(Source records begins)

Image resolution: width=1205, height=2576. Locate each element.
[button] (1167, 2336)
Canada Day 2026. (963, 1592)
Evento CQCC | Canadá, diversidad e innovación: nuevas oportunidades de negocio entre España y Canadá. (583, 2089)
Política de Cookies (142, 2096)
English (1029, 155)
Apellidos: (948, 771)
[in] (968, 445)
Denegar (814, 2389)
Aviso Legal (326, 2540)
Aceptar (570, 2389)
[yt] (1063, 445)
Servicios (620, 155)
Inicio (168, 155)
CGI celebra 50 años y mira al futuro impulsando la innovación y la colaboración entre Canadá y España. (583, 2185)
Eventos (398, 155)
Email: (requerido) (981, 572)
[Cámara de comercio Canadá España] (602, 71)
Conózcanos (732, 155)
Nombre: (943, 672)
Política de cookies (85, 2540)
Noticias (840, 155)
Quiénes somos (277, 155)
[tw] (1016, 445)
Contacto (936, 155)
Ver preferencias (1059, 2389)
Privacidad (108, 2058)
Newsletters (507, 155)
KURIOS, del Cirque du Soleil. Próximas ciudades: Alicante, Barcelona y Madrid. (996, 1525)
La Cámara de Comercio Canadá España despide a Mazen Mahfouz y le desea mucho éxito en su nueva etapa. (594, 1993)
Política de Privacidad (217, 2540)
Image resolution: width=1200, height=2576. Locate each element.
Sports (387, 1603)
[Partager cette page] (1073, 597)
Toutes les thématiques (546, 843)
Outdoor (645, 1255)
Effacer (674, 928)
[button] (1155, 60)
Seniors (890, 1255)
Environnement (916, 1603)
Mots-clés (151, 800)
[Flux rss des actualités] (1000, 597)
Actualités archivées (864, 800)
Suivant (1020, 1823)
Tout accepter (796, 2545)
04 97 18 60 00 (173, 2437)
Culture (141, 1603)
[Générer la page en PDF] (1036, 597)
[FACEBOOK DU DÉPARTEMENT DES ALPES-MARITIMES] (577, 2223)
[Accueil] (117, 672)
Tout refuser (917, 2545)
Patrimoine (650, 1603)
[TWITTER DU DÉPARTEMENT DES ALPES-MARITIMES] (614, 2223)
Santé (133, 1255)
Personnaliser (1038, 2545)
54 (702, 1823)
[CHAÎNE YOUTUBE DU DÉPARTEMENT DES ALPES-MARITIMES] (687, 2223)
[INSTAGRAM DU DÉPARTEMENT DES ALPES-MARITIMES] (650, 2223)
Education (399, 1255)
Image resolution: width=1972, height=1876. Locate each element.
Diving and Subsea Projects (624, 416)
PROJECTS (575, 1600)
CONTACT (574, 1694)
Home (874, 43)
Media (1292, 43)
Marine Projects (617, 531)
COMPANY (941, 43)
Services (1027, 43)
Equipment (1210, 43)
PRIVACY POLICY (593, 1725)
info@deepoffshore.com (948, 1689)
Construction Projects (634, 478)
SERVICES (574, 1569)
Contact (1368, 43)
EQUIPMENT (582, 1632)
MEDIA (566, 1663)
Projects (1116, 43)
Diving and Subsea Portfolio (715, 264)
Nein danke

(Source records ends)

Directions – Once more, write all of the records exactly as given.

Answer for the task –
Image resolution: width=1205, height=2576. Locate each element.
[button] (1167, 2336)
Canada Day 2026. (963, 1592)
Evento CQCC | Canadá, diversidad e innovación: nuevas oportunidades de negocio entre España y Canadá. (583, 2089)
Política de Cookies (142, 2096)
English (1029, 155)
Apellidos: (948, 771)
[in] (968, 445)
Denegar (814, 2389)
Aviso Legal (326, 2540)
Aceptar (570, 2389)
[yt] (1063, 445)
Servicios (620, 155)
Inicio (168, 155)
CGI celebra 50 años y mira al futuro impulsando la innovación y la colaboración entre Canadá y España. (583, 2185)
Eventos (398, 155)
Email: (requerido) (981, 572)
[Cámara de comercio Canadá España] (602, 71)
Conózcanos (732, 155)
Nombre: (943, 672)
Política de cookies (85, 2540)
Noticias (840, 155)
Quiénes somos (277, 155)
[tw] (1016, 445)
Contacto (936, 155)
Ver preferencias (1059, 2389)
Privacidad (108, 2058)
Newsletters (507, 155)
KURIOS, del Cirque du Soleil. Próximas ciudades: Alicante, Barcelona y Madrid. (996, 1525)
La Cámara de Comercio Canadá España despide a Mazen Mahfouz y le desea mucho éxito en su nueva etapa. (594, 1993)
Política de Privacidad (217, 2540)
Image resolution: width=1200, height=2576. Locate each element.
Sports (387, 1603)
[Partager cette page] (1073, 597)
Toutes les thématiques (546, 843)
Outdoor (645, 1255)
Effacer (674, 928)
[button] (1155, 60)
Seniors (890, 1255)
Environnement (916, 1603)
Mots-clés (151, 800)
[Flux rss des actualités] (1000, 597)
Actualités archivées (864, 800)
Suivant (1020, 1823)
Tout accepter (796, 2545)
04 97 18 60 00 (173, 2437)
Culture (141, 1603)
[Générer la page en PDF] (1036, 597)
[FACEBOOK DU DÉPARTEMENT DES ALPES-MARITIMES] (577, 2223)
[Accueil] (117, 672)
Tout refuser (917, 2545)
Patrimoine (650, 1603)
[TWITTER DU DÉPARTEMENT DES ALPES-MARITIMES] (614, 2223)
Santé (133, 1255)
Personnaliser (1038, 2545)
54 (702, 1823)
[CHAÎNE YOUTUBE DU DÉPARTEMENT DES ALPES-MARITIMES] (687, 2223)
[INSTAGRAM DU DÉPARTEMENT DES ALPES-MARITIMES] (650, 2223)
Education (399, 1255)
Image resolution: width=1972, height=1876. Locate each element.
Diving and Subsea Projects (624, 416)
PROJECTS (575, 1600)
CONTACT (574, 1694)
Home (874, 43)
Media (1292, 43)
Marine Projects (617, 531)
COMPANY (941, 43)
Services (1027, 43)
Equipment (1210, 43)
PRIVACY POLICY (593, 1725)
info@deepoffshore.com (948, 1689)
Construction Projects (634, 478)
SERVICES (574, 1569)
Contact (1368, 43)
EQUIPMENT (582, 1632)
MEDIA (566, 1663)
Projects (1116, 43)
Diving and Subsea Portfolio (715, 264)
Nein danke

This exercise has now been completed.